Piccard with his wife co-invented the plastic balloon and he designed and in 1936 flew a cellophane balloon built by his students. The balloon was unmanned, 25 feet wide, and made of tapered 33-foot gores and one-inch 3M Scotch transparent tape. Jean Barnhill, Harold Larson and Lloyd Schumacher cut the gores that fit together like an “orange peel.” Harold Hatlestad built the radio equipment and Robert Silliman built the telemeter that sent temperature and pressure data back. Robert Hatch and Silliman maintained radio contact from a station on the roof of the university armory until the radio’s battery froze from insufficient insulation. The balloon floated at 50,000 feet, and in ten hours traveled over 600 miles to near Huntsville, Arkansas.

Cluster balloons

Developed with John Ackerman of the University of Minnesota and piloted by Jean Piccard in 1937 in Rochester, Minnesota, the first multi-celled balloon was called The Pleiades and was made of 98 latex rubber balloons. In a letter to Robert Gray of the Dewey and Almy Chemical Co. later published in Time magazine, Piccard describes how he broke balloons with a hunting knife and revolver to control his descent. A TNT charge released the cluster as he expected but sent burning excelsior down that destroyed the first Pleiades. He suggested to Gray that rock wool in place of excelsior would prevent similar accidents in the future.
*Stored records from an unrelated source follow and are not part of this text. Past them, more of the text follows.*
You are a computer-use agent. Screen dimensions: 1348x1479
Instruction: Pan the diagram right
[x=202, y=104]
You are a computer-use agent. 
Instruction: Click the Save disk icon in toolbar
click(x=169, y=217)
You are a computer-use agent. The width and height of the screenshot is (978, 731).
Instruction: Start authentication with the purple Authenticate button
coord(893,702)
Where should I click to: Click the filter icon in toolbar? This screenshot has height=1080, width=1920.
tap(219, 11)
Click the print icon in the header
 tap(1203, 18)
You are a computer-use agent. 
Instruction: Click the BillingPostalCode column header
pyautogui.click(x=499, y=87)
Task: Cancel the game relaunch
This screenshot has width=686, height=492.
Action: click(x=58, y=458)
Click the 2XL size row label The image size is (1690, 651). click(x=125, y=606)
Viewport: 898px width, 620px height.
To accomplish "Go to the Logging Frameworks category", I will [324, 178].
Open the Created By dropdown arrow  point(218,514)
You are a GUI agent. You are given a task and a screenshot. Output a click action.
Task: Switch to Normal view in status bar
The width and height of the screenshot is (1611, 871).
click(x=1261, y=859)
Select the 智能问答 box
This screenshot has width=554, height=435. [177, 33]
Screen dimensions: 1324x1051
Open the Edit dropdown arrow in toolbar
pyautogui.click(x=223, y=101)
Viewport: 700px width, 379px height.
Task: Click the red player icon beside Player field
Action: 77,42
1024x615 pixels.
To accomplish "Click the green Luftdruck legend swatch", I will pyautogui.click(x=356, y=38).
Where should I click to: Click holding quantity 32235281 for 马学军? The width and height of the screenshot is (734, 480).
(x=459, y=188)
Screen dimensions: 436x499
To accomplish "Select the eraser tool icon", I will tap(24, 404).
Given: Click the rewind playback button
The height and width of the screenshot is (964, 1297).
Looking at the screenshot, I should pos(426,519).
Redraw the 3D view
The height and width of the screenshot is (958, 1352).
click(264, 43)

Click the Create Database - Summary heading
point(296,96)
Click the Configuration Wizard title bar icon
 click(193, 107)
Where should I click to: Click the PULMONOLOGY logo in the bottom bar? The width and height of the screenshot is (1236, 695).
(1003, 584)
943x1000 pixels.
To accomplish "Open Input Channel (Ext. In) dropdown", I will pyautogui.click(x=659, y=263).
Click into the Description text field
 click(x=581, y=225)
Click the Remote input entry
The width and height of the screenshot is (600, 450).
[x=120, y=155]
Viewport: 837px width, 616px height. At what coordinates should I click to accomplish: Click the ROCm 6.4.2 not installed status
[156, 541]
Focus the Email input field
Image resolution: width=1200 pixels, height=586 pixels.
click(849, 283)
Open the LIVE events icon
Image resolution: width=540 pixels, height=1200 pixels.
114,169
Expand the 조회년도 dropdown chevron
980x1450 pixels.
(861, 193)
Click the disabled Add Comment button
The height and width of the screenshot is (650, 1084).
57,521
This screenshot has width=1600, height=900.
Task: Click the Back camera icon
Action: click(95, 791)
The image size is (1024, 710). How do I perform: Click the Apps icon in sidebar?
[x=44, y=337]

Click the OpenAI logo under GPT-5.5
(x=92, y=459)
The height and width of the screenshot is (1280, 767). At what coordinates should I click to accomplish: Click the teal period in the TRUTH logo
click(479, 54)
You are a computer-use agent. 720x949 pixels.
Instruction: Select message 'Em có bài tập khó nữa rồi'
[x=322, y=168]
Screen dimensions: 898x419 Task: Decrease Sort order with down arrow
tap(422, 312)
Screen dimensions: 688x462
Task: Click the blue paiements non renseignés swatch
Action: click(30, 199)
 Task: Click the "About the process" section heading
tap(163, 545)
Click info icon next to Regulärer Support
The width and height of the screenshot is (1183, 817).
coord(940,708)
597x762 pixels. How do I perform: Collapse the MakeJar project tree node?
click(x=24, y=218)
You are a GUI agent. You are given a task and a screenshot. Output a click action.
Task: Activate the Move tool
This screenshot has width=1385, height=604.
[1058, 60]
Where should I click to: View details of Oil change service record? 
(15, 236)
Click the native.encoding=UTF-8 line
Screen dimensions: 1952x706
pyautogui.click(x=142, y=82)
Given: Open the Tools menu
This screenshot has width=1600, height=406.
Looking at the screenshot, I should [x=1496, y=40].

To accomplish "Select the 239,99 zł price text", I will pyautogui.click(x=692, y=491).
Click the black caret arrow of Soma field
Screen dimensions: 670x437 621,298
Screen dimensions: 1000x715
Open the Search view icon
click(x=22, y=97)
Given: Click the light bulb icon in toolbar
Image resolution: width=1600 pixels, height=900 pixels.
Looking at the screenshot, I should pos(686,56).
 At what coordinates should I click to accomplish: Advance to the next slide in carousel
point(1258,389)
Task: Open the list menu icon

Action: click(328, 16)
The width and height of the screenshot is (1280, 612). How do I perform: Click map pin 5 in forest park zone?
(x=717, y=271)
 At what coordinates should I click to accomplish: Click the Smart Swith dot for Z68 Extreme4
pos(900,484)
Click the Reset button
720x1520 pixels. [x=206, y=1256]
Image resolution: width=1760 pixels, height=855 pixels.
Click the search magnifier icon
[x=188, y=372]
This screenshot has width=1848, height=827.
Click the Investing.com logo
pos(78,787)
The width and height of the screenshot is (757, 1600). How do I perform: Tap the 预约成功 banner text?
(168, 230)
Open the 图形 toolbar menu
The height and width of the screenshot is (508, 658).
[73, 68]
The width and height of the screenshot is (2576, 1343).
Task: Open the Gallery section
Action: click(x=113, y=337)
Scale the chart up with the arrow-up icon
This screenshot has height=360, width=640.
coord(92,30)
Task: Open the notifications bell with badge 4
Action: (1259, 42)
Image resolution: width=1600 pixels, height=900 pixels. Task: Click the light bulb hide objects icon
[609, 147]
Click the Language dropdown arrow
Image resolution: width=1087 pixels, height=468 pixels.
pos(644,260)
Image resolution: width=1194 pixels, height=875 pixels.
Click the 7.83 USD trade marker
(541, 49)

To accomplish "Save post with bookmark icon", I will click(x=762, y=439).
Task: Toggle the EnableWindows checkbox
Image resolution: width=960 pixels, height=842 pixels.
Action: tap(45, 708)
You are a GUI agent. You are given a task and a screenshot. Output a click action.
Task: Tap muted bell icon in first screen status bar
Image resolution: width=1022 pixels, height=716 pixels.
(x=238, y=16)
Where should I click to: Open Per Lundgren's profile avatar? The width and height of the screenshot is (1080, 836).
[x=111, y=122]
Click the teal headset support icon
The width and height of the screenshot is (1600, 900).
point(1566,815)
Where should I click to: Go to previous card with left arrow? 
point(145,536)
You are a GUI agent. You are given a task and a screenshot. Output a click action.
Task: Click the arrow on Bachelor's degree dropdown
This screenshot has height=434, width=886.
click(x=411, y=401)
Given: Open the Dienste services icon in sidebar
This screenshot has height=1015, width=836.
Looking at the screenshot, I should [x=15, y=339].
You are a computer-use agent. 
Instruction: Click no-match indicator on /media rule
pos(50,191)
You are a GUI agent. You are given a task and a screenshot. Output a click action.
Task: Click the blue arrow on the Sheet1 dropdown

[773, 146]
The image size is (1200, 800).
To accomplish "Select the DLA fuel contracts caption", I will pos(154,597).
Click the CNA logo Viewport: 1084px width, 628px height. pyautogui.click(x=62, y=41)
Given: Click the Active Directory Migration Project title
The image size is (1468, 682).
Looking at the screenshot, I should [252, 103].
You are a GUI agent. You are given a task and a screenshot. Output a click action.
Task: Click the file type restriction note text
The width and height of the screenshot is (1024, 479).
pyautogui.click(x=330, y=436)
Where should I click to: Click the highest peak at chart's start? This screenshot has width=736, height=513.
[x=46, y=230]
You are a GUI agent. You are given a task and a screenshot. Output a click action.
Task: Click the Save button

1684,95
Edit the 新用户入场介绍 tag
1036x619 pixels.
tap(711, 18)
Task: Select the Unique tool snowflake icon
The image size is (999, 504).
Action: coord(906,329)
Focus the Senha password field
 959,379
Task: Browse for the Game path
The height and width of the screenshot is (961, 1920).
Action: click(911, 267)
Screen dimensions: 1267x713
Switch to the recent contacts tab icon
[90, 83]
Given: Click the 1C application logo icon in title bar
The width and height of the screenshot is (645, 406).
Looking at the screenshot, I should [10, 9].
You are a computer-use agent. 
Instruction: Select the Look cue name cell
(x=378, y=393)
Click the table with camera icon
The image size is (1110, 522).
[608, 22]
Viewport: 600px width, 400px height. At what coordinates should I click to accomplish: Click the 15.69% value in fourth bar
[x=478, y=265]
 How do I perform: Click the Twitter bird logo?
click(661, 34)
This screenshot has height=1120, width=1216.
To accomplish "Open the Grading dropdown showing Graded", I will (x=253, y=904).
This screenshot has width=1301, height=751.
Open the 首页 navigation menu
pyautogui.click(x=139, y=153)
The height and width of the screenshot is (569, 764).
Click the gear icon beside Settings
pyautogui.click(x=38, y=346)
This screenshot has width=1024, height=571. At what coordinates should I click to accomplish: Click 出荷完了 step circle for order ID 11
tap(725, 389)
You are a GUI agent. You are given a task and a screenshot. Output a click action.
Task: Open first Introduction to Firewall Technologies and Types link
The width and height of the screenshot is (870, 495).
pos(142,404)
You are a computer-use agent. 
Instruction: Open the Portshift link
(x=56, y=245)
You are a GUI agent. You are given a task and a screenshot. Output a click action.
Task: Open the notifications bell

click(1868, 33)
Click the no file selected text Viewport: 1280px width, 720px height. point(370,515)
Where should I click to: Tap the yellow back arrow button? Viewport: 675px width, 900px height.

Balloon research stopped for the most part during World War II.

In February 1946 with Otto C. Winzen, Jean Piccard proposed manned flight to the US Navy using clustered balloons made of thin plastic. In June the Office of Naval Research approved Project Helios and that year General Mills and the University of Minnesota contracted to build a cluster of 100 polyethylene balloons for atmospheric research. Helios was designed to reach 100,000 feet for ten hours with a payload of instruments.

Jean Piccard helped Winzen design the Skyhook polyethylene balloons that replaced Project Helios in 1947…

Piccard died on January 28, 1963 (his 79th birthday) in Minneapolis.